Bachani worked at health ministry on control of noncommunicable diseases till last year and helped formulate its air pollution report.

“Where is the evidence that Indians have special set of lungs?” said Kirk Smith, professor of Global Environmental Health at the University of California, Berkeley. “In fact, the scientific evidence is that Indians are more vulnerable. An average Indian has less nutrition and less access to medical care.”

Smith also agrees there is no need to wait for more studies to be completed in India to ascertain that air pollution causes premature deaths.

“If anything, the burden of proof is on [people who dismiss pollution as a cause of mortality] to show how Indians are not as vulnerable,” he said.

Cause of death

Pollution is not cited as cause of death in death certificates because it kills slowly, said Dr Arvind Kumar, chest surgeon from Sir Ganga Ram Hospital in Delhi. “It affects your lungs, heart, brain and other parts of your body slowly before causing death. You see the effects of pollution 20 years later.”

Diseases have multiple causal factors. For instance, respiratory diseases may be caused by both smoking and air pollution.

“In such multifactorial diseases, there is no other way of attributing risk than using mathematical modelling,” said Bachani, indicating that further studies are not likely to change the estimates of disease and death due to air pollution.

Dr Arvind Kumar's patient who is a non smoker had black sports in his lungs.

No emergency?

Harsh Vardhan also told News18 that the spike in pollution levels in Delhi last week should not be treated as an emergency and that there was no cause of panic among the people. The minister’s standard for an emergency seems to be the world’s worst industrial disaster, the Bhopal gas tragedy of 1984 when thousands of Bhopal residents were exposed to the deadly chemical methyl isocyanate that leaked from a Union Carbide pesticide plant. The disaster killed more than 2,000 people.

“I am talking in practical terms. You see, what happened in Bhopal when there was a gas leak and hundreds of thousands of people fell acutely sick and had to be rushed to the hospital. We call that an emergency situation where you have to panic and you have to see what you have to do. I’m not saying we shouldn’t do anything about it (Delhi smog); everyone has to respond to what he is supposed to do.

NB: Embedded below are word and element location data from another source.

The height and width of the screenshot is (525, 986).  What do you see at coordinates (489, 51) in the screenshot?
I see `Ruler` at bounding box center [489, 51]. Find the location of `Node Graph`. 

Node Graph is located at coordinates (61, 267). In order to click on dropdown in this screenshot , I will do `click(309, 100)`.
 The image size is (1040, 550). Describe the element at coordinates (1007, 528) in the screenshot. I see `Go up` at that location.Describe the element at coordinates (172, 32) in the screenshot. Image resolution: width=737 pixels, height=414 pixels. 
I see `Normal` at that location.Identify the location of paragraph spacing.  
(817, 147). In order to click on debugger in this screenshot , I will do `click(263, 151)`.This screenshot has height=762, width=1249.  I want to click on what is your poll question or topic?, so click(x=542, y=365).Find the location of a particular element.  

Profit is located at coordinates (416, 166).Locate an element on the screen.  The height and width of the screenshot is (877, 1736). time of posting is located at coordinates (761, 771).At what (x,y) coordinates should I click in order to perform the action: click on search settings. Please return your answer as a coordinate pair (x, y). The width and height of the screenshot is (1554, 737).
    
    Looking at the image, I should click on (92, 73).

But there is no need to spread panic among the people.”

However, do residents of Delhi and other pollution affected cities in India really need to wait for thousands of people to die sudden deaths before authorities declare a health emergency and undertake clean-up measures on war-footing?

To some doctors in Delhi, this denial of the severity of air pollution sounds like the denial of tobacco-linked mortality 30 years ago.

For instance, Kumar has found that over the past five years, he started seeing black spots on lungs scans of Delhi residents, even those who are not smokers.

“Earlier we would see black spots only in the lungs of smokers,” said Kumar. “Now we see this in teenagers.”